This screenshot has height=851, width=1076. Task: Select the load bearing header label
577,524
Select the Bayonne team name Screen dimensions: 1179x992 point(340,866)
---------------
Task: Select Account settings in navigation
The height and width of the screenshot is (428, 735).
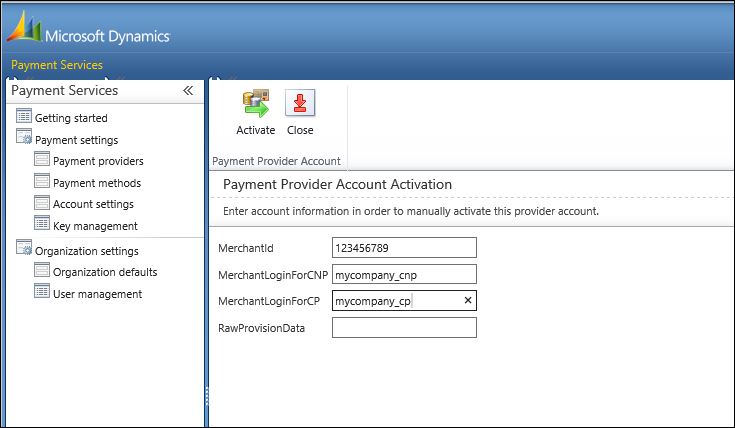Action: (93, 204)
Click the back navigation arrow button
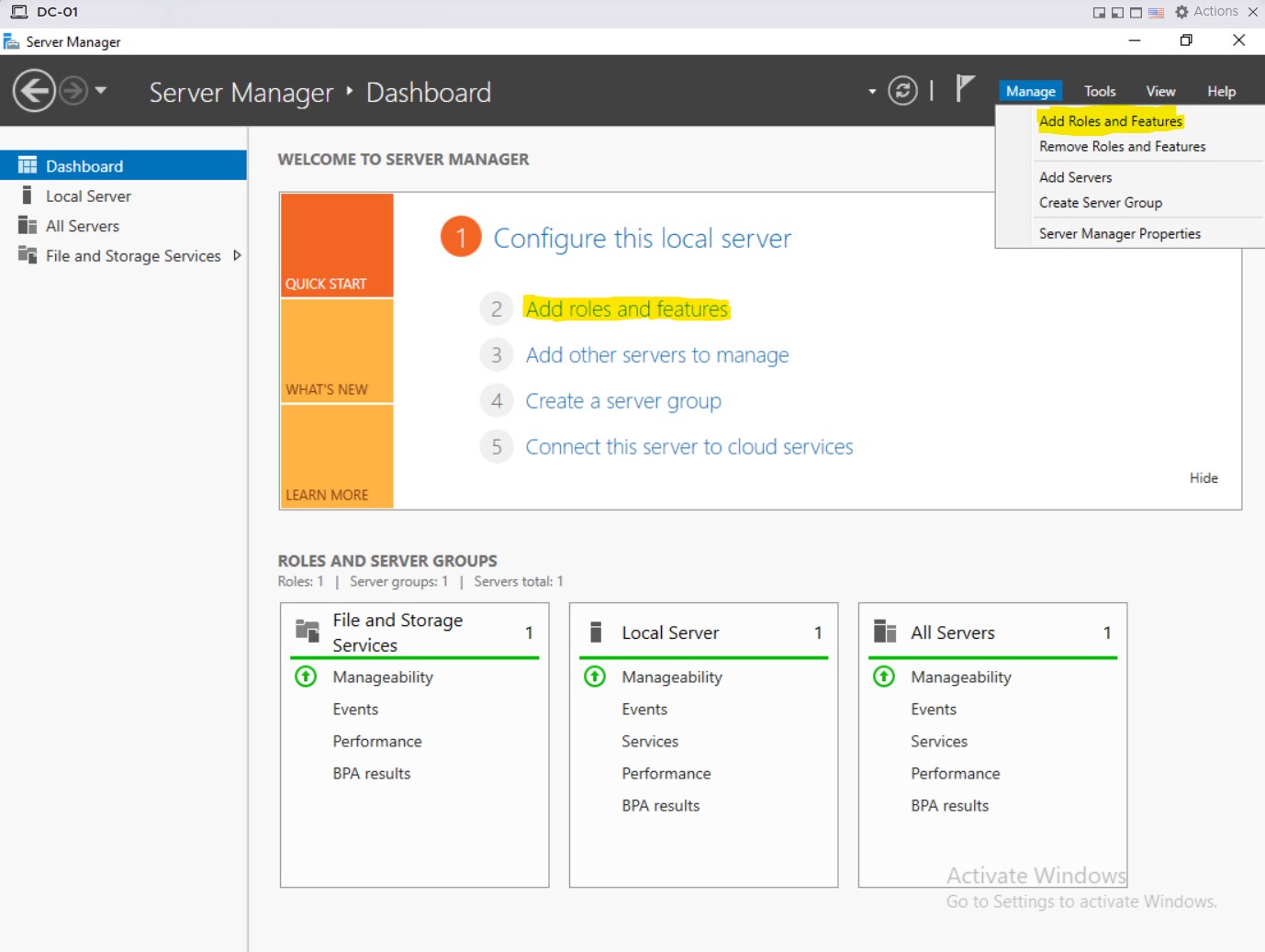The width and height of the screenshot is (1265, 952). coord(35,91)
---------------
What the task asks: Please copy, exactly as written, every line in the listing above from the line with "This screenshot has" up to and including the line with "Select the Bayonne".

Solution to this exercise:
This screenshot has height=851, width=1076. Task: Select the load bearing header label
577,524
Select the Bayonne team name Screen dimensions: 1179x992 point(340,866)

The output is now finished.